PROBLEM
Please print nothing but the lines from the one with "Viewport: 747px width, 396px" to the last line of the records below, and omit pictures.

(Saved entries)
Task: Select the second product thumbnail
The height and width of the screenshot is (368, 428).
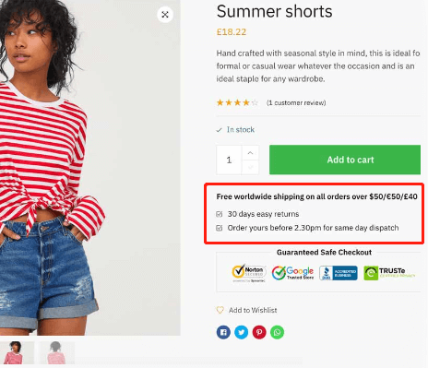Action: coord(57,353)
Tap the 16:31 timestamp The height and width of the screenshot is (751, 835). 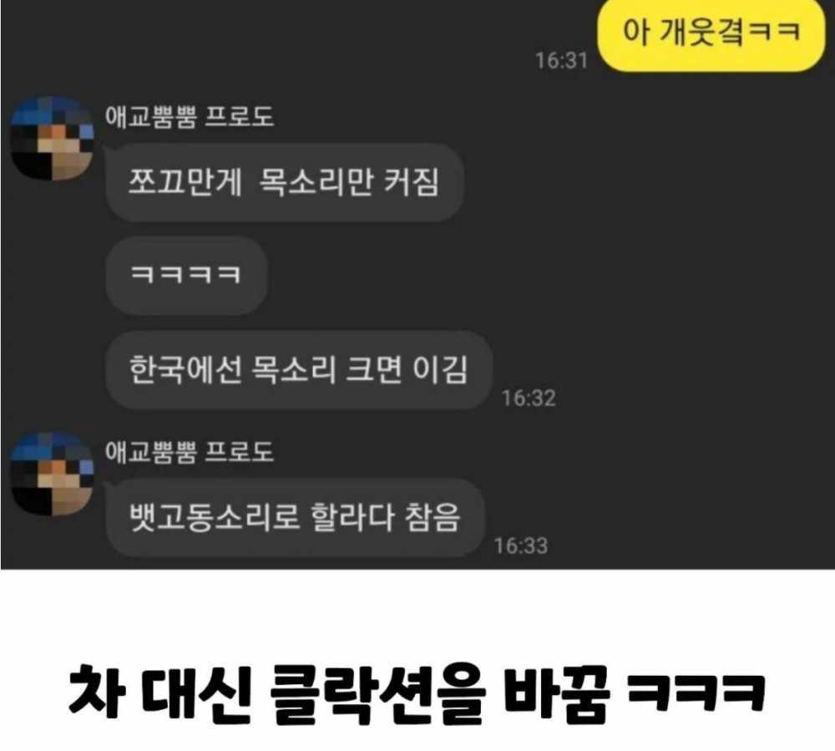pyautogui.click(x=561, y=61)
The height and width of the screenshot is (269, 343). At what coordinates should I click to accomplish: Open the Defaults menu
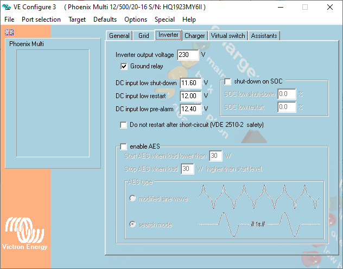point(105,20)
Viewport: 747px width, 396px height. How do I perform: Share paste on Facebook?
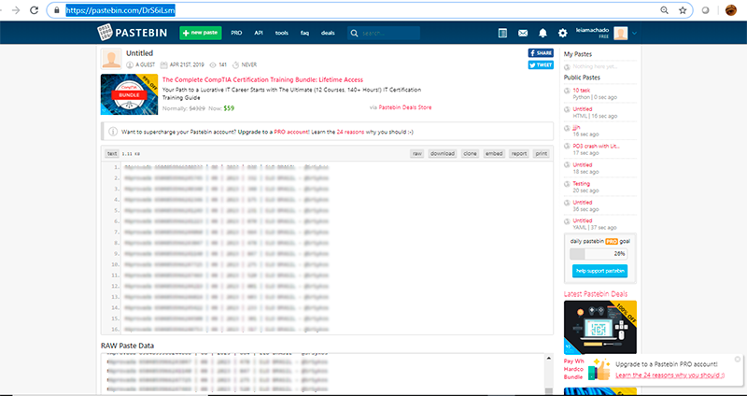pos(541,53)
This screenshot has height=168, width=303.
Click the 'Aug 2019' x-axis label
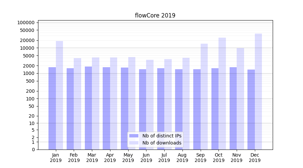click(182, 158)
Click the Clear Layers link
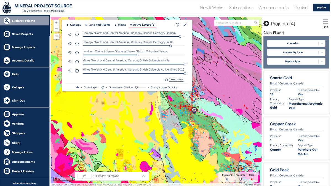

SOLVED PROBLEM
Viewport: 747px width, 396px height. How do I perform: Share paste on Facebook?
pos(541,53)
This screenshot has height=168, width=303.
Click the 'Aug 2019' x-axis label
click(182, 158)
Click the Clear Layers link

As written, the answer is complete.